I faced this issue multiple times already. You can work around this issue but I think it should be a part of the ORM.

Table:

CREATE TABLE categories
(
    id INTEGER PRIMARY KEY NOT NULL,
    name VARCHAR(128) NOT NULL,
    meta_title VARCHAR(255)
);

ORM usage:

$entity = $this->Categories->newEntity($this->request->data);
$this->Categories->save($entity);

Current result:

| id | name | meta_title |
| -------- |:------------:| ---------:|
| 1 | Test | |

Should be:

| id | name | meta_title |
| -------- |:------------:| ---------:|
| 1 | Test | _NULL_ |

As I mentioned above you can work around this behavior with Behaviors/Callbacks but I think this should be something which is handled directly inside the ORM. Saving an empty string inside a NULLable field isn't the proper usage of NULL.

enhancement

Most helpful comment

If someone is interested in a work-around would be:

<?php

namespace App\Model\Behavior;

use Cake\Event\Event;
use Cake\ORM\Association;
use Cake\ORM\Behavior;
use Cake\ORM\Table;
use Cake\Utility\Hash;

class PreserveNullBehavior extends Behavior
{
    /**
     * @param \Cake\Event\Event $event
     * @param \ArrayObject $data
     * @param \ArrayObject $options
     * @return void
     */
    public function beforeMarshal(Event $event, \ArrayObject $data, \ArrayObject $options)
    {
        $data = $this->_process($data, $this->_table);
    }

    /**
     * @param \ArrayObject|array $data
     * @param \Cake\ORM\Table $table
     * @return \ArrayObject|array
     */
    protected function _process($data, Table $table)
    {
        $associations = [];
        foreach ($table->associations() as $association) { /* @var $association \Cake\ORM\Association */
            $associations[$association->property()] = $association->name();
        }

        foreach ($data as $key => $value) {
            if (array_key_exists($key, $associations)) {
                $data[$key] = $this->_process($data[$key], $table->association($associations[$key])->target());
                continue;
            }
            $nullable = Hash::get((array)$table->schema()->column($key), 'null');
            if ($nullable !== true) {
                continue;
            }
            if (is_string($value) && $value === '') {
                $data[$key] = null;
            }
        }

        return $data;
    }
}

All 27 comments

I had this issue recently and I think we need a treatment of NULL vs '' (null string).

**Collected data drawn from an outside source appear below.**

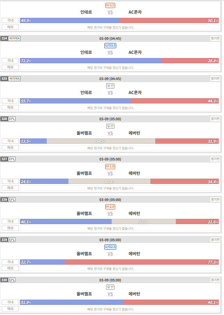The width and height of the screenshot is (224, 315).
Task: Select the 해외 tab in match 325
Action: (10, 107)
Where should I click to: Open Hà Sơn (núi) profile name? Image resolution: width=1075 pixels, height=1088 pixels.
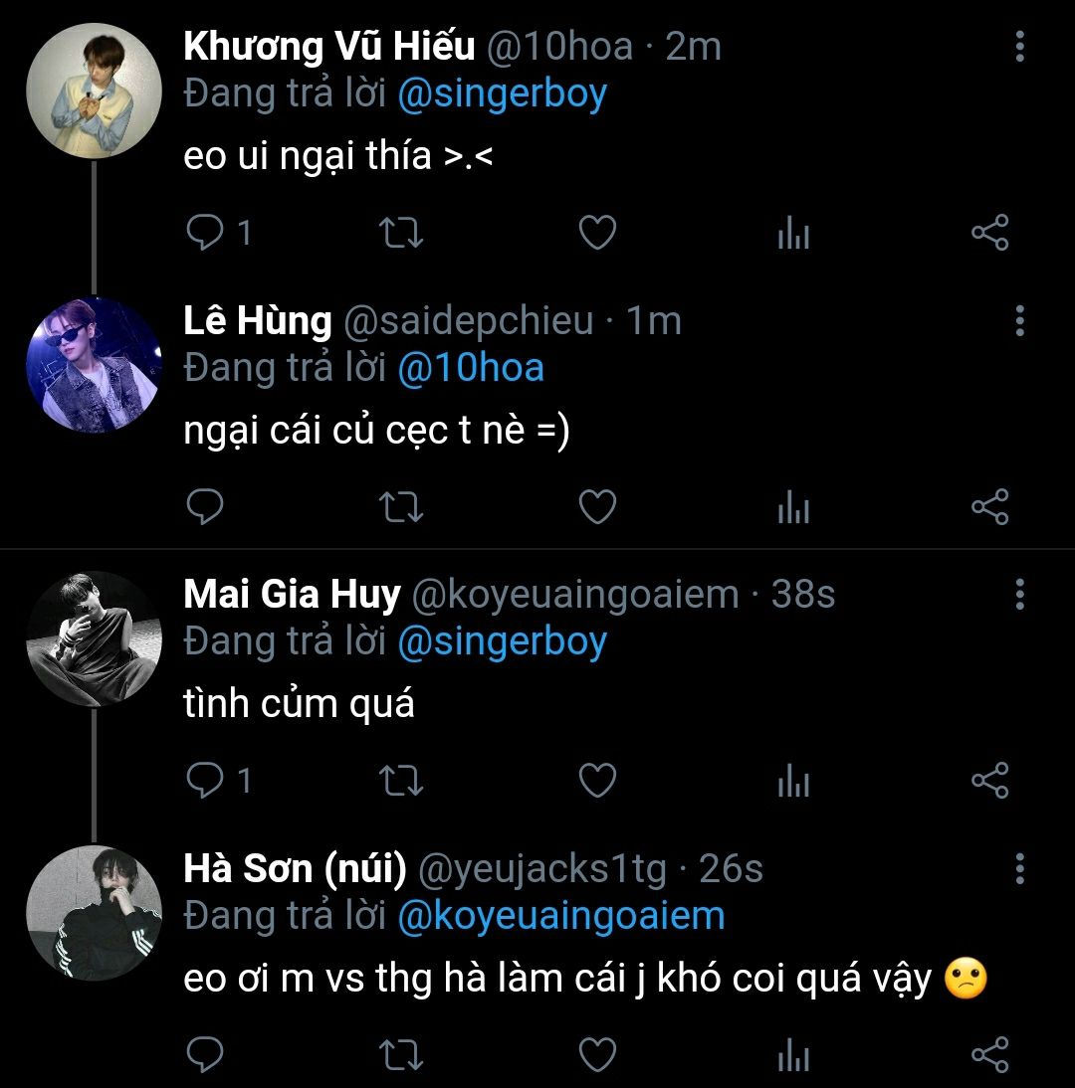[x=295, y=869]
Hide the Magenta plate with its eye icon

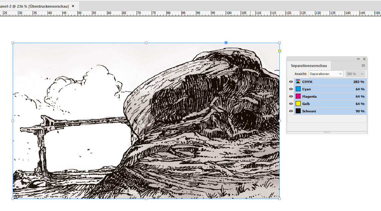[291, 96]
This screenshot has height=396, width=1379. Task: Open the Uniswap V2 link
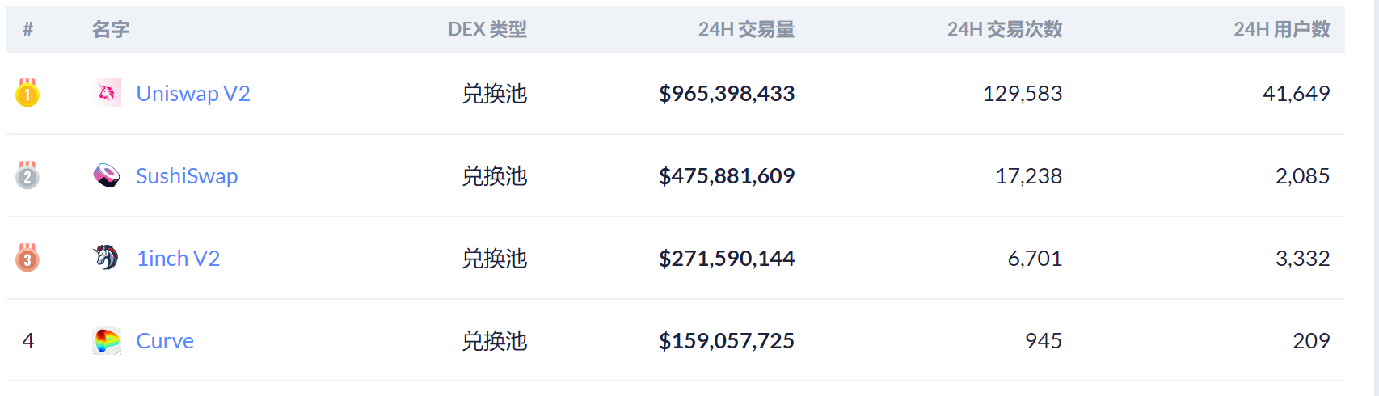tap(193, 94)

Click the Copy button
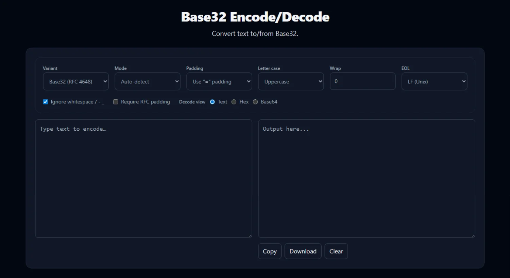(270, 251)
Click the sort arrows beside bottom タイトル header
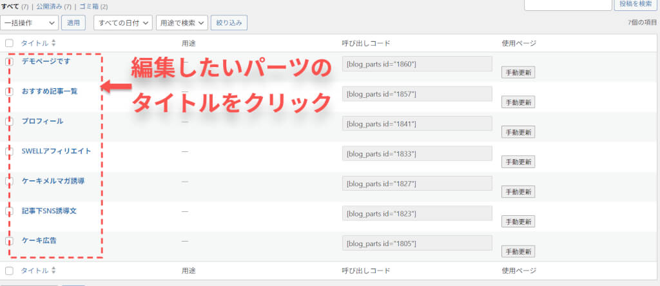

I am also in favour of the common case of a (truncated) string being empty resulting into NULL by default. If that's not BC both options could be supported and ''-string could then - for now - be the default - at least for nullable fields if not for any (However: saving ''-string to a non-nullable field out of the box, without setting some handling config sounds weird to me, too)

This is especially important with foreign keys (which are supposed to be nullable if optional), but also with string fields and alike.
If an empty string is posted one would want to have null here saved in most cases.
Otherwise you risk data inconsistency and false results on find().

You either make it not nullable and can use != '' for checking (which I did in 2.x always), or you use null and IS/ISNOT null check.
But having to allow both means you will end up with both in your app (from different ways of input) - and as a consequence you have always conditions like where field != '' AND field IS NOT NULL etc.
if you ever forget to add both you miss out some records on finding, which introduces bugs.
I have seen so much of that error prone code everywhere in apps..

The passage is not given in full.